All'alberghiero di Salso dieci e lode in integrazione
L’istituto alberghiero una ricchezza anche per l’integrazione nel mondo della scuola e del lavoro degli studenti diversamente abili. Un aspetto forse poco conosciuto dell’alberghiero, ma di fondamentale importanza sociale.
La scuola ospita infatti 45 studenti diversamente abili, alcuni dei quali provengono da altre regioni in base alla caratteristiche attitudinali ma anche in virtù della riconosciuta professionalità e all’attenzione di coloro che operano nella scuola in sinergia con l’Asl e con tutte le strutture abilitate del territorio.

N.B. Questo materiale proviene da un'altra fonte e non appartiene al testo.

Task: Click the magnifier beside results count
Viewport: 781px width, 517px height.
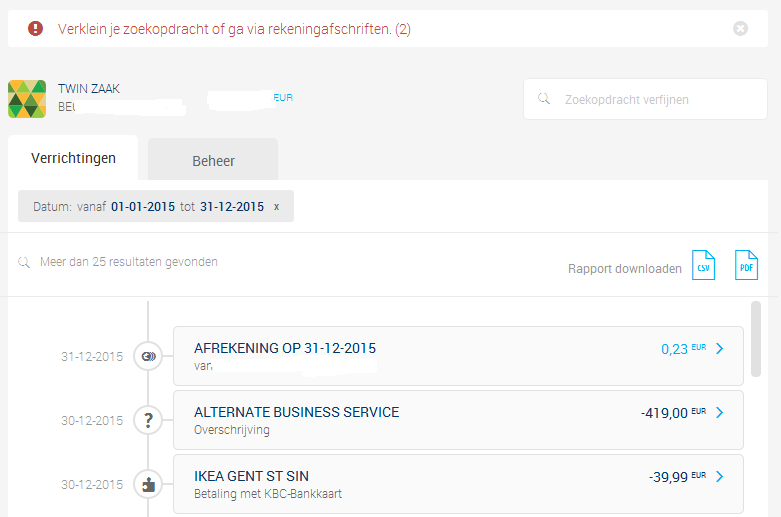Action: click(x=23, y=262)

I giovani sono seguiti da 17 psichiatri, da 8 educatori provenienti dalle cooperative locali e da 23 insegnanti di sostegno impegnati in piani educativi personalizzati che coinvolgono le famiglie e i docenti curriculari, con lo scopo di potenziare le singole abilità e per favorire il graduale inserimento nelle attività lavorative. Mentre per i casi più problematici è stato attivato un progetto di manualità in aule speciali per consentire a ciascuno di esprimere ed affinare la propria creatività.
Grazie poi al progetto scuola-lavoro alcuni studenti sono già inseriti in attività lavorative e alla fine del corso di studi ottengono una borsa lavoro.
Inoltre è in corso anche il progetto «Tutor per amico», realizzato insieme a Provincia e Fondazione Cariparma, in virtù del quale alunni maggiorenni o ex alunni affiancano studenti più giovani e diversamente abili per favorire l’integrazione extrascolastica.
«Una scuola di qualità si misura specialmente nella sua capacità di far esprimere al meglio le potenzialità di tutti i suoi allievi. Tutti, nessuno escluso – rileva la preside Lucia Araldi -. I ragazzi diversabili trovano in questo contesto un ambiente idoneo sia alla socializzazione coi coetanei, sia alla preparazione professionale volta ad un inserimento (graduale e adeguato) nel mondo del lavoro. Inoltre dire che convivere con un compagno diversabile arricchisce chi lo fa, non è retorica o poesia, bensì esperienza vissuta».
«Un episodio mi è rimasto recentemente negli occhi e nella memoria - ricorda la Araldi -: il giorno della chiusura della scuola per terremoto, tre ragazzi soli stazionavano davanti all’ingresso, aspettando un genitore che li venisse a prendere. Uno di loro (diversabile) sbocconcellava un panino, un altro gli teneva lo zaino, il terzo gli puliva le briciole dal cappotto, e, calibrando il passo su quello del compagno in difficoltà, con la massima naturalezza, si incamminavano verso il parcheggio. Semplicissimo, ma commovente».